- Wearing the pink topaz grand parure of Empress Marie-Louise
- Born: 13 April 1904 Potsdam, Kingdom of Prussia, German Empire
- Died: 3 May 2001 (aged 97) Schloss Persenbeug, Persenbeug-Gottsdorf, Austria
- Spouse: Archduke Hubert Salvator of Austria ​ ​(m. 1926; died 1971)​
- Issue: Archduke Friedrich Salvator Archduchess Agnes Archduchess Maria Margaretha Archduchess Maria Ludovica Archduchess Maria Adelheid Archduchess Elisabeth Archduke Andreas Salvator Archduchess Josepha Hedwig Valerie, Margravine of Baden Archduchess Maria Alberta Archduke Markus Emanuel Salvator Archduke Johann Salvator Archduke Michael Salvator

Names
- German: Rosemary Friederike Isabella Eleonore Henriette Antonia
- House: Salm-Salm (by birth) Habsburg-Lorraine (by marriage)
- Father: Emanuel, Hereditary Prince of Salm-Salm
- Mother: Archduchess Maria Christina of Austria

= Princess Rosemary of Salm-Salm =

German princess

Princess Rosemary of Salm-Salm (Rosemary Friederike Isabella Eleonore Henriette Antonia, Prinzessin zu Salm-Salm; 13 April 1904 – 3 May 2001) was a German-born noblewoman who became an Archduchess of Austria through her marriage to Archduke Hubert Salvator of the Habsburg-Lorraine dynasty. Born a princess of the princely House of Salm-Salm, she was a member of its Tuscan line by marriage.

==Family==
Rosemary was born in Potsdam, then within the Kingdom of Prussia, the second child of Emanuel, Hereditary Prince of Salm-Salm, and his wife, Archduchess Maria Christina of Austria. At the time of her birth, her father served as a captain in the Prussian army, which was stationed in the Potsdam garrison.
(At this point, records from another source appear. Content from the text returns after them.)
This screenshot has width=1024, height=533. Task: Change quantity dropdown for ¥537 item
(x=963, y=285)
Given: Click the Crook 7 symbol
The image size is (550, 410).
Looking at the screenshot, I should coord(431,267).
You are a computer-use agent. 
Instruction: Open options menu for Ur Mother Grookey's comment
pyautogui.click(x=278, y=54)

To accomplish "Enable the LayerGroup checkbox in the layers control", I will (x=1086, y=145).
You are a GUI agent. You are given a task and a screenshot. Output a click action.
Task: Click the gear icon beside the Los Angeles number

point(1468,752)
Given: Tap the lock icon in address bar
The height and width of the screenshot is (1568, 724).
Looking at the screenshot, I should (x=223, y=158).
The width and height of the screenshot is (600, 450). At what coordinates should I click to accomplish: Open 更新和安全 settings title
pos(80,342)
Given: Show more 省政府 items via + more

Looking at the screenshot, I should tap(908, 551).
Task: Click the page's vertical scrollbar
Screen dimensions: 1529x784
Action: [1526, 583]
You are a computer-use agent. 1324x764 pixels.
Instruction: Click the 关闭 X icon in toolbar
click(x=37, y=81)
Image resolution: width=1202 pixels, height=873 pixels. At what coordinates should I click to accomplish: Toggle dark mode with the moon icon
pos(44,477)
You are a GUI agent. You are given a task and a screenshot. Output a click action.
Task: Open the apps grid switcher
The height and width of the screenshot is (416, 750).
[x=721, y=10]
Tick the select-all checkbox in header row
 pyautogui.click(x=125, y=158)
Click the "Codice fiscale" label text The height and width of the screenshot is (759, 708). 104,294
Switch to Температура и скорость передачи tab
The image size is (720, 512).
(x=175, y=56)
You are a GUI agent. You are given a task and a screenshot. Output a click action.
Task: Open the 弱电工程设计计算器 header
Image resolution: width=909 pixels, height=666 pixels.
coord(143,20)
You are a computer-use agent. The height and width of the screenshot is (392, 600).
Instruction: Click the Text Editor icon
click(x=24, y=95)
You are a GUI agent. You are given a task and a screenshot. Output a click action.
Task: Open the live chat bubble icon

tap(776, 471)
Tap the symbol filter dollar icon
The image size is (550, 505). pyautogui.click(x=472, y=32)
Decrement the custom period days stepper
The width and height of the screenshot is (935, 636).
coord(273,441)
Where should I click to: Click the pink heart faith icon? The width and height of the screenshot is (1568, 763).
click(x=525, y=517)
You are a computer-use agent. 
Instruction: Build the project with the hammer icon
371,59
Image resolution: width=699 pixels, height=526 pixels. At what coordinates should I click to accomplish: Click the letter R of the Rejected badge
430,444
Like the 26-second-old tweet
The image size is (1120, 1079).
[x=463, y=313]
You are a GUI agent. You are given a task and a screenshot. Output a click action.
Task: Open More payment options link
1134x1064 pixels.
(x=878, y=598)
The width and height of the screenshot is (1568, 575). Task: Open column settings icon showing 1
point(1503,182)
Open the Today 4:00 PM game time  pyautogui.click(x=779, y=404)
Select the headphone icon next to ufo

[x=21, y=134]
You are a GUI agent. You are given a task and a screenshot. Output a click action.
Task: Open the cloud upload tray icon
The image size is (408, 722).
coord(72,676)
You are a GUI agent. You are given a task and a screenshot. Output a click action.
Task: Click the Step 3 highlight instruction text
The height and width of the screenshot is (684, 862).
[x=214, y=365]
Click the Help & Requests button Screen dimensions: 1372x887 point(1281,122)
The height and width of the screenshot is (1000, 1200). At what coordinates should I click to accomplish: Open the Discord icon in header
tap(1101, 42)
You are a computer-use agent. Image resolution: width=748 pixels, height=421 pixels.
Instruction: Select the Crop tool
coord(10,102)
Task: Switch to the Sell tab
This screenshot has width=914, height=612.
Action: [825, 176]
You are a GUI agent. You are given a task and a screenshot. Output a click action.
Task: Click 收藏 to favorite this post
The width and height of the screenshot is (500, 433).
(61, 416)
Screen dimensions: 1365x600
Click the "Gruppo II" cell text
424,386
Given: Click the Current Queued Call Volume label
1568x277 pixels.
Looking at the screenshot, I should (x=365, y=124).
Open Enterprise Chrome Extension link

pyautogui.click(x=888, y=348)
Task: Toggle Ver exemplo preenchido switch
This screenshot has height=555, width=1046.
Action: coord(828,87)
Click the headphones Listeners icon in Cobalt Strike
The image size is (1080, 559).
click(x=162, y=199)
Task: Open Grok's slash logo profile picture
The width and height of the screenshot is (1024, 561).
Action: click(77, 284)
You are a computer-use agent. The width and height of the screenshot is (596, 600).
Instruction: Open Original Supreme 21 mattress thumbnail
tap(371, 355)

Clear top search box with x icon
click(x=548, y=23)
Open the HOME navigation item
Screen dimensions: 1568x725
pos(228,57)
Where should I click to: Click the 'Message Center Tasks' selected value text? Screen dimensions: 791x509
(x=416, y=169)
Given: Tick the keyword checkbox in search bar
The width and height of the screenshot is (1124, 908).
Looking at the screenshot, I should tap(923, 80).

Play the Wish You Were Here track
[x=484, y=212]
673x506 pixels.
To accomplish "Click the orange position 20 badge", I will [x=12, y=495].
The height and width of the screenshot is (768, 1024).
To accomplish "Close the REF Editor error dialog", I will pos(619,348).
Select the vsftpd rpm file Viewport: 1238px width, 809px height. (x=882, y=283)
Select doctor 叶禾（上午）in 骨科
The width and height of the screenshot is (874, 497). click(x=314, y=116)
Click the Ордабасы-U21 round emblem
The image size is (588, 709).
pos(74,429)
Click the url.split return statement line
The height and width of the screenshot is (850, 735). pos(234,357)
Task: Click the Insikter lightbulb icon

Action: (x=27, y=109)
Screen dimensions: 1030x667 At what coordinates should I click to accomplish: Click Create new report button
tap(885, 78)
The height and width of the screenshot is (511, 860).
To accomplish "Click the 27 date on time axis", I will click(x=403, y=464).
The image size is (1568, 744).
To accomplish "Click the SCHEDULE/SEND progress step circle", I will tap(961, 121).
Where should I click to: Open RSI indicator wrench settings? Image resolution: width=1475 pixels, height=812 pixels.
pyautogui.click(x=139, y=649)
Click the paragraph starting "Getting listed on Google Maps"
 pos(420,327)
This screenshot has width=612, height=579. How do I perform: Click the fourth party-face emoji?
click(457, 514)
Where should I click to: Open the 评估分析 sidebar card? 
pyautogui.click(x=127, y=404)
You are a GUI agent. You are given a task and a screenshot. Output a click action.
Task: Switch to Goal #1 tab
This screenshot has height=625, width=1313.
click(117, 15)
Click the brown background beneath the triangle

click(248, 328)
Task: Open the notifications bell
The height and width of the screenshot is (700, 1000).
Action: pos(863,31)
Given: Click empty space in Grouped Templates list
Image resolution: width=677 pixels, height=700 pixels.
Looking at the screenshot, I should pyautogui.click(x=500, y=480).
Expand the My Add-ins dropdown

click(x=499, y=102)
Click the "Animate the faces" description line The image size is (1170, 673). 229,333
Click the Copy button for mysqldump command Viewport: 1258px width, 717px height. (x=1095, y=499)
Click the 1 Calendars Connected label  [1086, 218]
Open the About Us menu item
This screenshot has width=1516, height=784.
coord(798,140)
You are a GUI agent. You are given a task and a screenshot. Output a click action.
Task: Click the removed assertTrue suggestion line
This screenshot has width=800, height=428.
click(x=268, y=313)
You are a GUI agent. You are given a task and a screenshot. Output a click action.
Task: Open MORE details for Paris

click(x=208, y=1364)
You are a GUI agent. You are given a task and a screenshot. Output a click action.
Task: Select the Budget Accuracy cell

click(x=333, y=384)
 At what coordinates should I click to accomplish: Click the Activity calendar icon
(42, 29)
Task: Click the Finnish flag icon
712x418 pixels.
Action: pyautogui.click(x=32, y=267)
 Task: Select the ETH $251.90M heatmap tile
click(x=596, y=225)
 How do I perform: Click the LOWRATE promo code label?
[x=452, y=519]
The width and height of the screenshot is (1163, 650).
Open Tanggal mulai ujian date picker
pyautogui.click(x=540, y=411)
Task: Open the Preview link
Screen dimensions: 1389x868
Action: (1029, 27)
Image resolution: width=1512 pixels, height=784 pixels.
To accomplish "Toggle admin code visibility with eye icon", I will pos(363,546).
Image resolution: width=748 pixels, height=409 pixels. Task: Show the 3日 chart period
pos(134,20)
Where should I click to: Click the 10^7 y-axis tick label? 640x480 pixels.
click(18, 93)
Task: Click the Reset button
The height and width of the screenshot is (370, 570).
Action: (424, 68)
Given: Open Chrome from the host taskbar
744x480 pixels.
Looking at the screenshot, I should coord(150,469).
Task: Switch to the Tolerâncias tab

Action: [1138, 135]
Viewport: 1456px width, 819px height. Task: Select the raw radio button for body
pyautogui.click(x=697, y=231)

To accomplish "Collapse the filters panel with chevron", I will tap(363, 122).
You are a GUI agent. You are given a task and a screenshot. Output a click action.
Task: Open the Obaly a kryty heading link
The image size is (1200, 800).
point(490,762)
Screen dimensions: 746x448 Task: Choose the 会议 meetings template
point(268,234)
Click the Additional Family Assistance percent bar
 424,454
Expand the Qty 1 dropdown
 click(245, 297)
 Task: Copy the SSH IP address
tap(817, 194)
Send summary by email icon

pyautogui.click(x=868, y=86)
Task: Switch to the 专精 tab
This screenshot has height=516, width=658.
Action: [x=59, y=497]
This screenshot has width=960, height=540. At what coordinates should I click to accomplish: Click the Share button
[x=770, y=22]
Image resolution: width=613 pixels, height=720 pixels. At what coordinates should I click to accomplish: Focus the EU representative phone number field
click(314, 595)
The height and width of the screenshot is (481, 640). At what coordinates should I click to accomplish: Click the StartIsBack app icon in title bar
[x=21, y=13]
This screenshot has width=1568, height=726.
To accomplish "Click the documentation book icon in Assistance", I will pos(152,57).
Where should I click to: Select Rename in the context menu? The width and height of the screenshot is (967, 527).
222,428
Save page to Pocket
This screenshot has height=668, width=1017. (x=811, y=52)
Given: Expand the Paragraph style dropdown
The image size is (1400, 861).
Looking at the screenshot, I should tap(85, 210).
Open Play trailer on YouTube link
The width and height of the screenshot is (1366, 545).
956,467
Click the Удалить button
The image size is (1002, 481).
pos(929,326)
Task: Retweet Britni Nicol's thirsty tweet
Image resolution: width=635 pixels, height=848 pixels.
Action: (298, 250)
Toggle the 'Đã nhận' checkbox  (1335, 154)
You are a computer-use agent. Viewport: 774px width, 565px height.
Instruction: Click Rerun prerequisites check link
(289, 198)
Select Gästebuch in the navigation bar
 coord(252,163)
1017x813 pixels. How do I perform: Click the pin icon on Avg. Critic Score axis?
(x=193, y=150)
Through her mother, Rosemary was a granddaughter of Archduke Friedrich, Duke of Teschen, a Supreme Commander of the Austro-Hungarian Army, and his wife, Princess Isabella of Croÿ.

==Marriage and issue==
Rosemary married Archduke Hubert Salvator of Austria, the second son of Archduke Franz Salvator of Austria and Archduchess Marie Valerie of Austria, on 25 November 1926 in a civil ceremony at Anholt, followed by a religious ceremony on 26 November 1926. Through her husband, she was a granddaughter-in-law of Emperor Franz Joseph I of Austria.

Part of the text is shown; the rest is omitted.